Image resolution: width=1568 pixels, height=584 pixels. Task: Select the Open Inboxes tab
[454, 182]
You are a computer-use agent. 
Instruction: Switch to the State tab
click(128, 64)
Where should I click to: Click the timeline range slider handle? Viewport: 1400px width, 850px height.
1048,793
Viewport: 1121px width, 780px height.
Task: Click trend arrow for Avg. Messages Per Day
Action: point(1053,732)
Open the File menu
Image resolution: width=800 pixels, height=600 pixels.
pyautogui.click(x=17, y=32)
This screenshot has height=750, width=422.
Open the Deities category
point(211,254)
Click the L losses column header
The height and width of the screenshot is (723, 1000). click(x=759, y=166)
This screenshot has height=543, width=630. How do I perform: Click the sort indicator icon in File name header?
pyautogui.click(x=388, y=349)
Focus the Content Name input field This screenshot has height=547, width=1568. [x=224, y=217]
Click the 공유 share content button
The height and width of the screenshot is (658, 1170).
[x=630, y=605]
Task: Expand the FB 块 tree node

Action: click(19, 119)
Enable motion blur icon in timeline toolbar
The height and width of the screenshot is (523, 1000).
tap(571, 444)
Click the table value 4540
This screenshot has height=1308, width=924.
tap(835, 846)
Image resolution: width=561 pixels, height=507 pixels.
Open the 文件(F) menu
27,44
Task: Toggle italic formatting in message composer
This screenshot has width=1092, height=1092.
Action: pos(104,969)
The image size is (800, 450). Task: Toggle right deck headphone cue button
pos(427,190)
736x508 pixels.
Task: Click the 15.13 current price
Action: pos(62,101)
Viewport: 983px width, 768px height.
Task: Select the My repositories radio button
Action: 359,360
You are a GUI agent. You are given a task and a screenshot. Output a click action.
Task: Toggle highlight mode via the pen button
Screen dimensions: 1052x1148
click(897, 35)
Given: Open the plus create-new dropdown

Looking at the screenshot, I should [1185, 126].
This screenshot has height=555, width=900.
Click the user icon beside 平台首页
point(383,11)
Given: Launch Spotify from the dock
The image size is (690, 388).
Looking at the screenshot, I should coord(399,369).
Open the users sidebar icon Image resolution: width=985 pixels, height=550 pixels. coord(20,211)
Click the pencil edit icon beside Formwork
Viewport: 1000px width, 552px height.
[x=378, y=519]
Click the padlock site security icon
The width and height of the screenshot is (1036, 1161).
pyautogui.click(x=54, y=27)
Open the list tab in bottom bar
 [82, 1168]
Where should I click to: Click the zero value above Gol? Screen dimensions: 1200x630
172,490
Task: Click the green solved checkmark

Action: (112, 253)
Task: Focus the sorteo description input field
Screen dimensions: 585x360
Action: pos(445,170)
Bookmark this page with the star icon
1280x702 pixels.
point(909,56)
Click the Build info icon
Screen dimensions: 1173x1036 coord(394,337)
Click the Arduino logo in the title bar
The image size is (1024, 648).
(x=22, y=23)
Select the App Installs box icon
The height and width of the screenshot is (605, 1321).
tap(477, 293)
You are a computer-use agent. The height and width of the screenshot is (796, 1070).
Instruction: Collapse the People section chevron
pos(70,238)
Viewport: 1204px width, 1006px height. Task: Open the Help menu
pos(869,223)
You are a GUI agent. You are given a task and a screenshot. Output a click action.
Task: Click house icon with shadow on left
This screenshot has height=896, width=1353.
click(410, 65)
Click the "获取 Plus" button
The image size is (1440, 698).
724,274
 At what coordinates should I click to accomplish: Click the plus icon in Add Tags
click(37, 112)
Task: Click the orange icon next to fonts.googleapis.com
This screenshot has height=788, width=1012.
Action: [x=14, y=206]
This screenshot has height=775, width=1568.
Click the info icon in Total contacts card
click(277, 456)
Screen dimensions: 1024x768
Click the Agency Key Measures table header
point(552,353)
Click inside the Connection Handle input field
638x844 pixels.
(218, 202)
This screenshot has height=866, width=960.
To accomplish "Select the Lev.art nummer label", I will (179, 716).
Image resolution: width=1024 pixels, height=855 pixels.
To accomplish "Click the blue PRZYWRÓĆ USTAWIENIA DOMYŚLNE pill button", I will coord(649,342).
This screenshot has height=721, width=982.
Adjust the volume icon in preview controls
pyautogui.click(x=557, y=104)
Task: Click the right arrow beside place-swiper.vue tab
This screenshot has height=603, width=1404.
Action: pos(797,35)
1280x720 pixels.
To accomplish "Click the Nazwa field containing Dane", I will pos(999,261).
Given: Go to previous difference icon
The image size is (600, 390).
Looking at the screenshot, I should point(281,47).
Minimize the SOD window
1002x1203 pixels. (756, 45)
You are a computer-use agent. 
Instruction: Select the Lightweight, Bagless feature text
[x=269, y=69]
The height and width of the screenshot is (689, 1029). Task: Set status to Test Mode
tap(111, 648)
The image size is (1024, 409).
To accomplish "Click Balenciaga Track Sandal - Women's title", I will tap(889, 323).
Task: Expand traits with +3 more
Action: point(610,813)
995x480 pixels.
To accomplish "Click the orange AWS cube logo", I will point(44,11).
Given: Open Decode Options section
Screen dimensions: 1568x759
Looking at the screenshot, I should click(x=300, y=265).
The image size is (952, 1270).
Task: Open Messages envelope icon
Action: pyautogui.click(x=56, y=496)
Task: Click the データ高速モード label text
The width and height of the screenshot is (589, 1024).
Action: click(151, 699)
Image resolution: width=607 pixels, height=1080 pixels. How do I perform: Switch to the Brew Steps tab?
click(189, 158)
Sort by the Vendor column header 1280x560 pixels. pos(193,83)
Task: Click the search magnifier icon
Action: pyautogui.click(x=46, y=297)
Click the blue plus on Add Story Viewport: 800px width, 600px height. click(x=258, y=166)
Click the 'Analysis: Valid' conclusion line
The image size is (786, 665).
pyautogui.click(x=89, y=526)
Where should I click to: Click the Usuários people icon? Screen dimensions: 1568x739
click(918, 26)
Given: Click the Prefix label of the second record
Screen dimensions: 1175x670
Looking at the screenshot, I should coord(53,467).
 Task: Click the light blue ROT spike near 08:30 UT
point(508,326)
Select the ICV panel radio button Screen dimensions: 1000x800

....

Work to be completed =
Only the lines above starting at the one containing "Image resolution: width=1024" and ending at the one containing "The image size is (1024, 409).", both included, are to be returned, exactly as they read.

Task solution =
Image resolution: width=1024 pixels, height=855 pixels.
To accomplish "Click the blue PRZYWRÓĆ USTAWIENIA DOMYŚLNE pill button", I will coord(649,342).
This screenshot has height=721, width=982.
Adjust the volume icon in preview controls
pyautogui.click(x=557, y=104)
Task: Click the right arrow beside place-swiper.vue tab
This screenshot has height=603, width=1404.
Action: pos(797,35)
1280x720 pixels.
To accomplish "Click the Nazwa field containing Dane", I will pos(999,261).
Given: Go to previous difference icon
The image size is (600, 390).
Looking at the screenshot, I should point(281,47).
Minimize the SOD window
1002x1203 pixels. (756, 45)
You are a computer-use agent. 
Instruction: Select the Lightweight, Bagless feature text
[x=269, y=69]
The height and width of the screenshot is (689, 1029). Task: Set status to Test Mode
tap(111, 648)
The image size is (1024, 409).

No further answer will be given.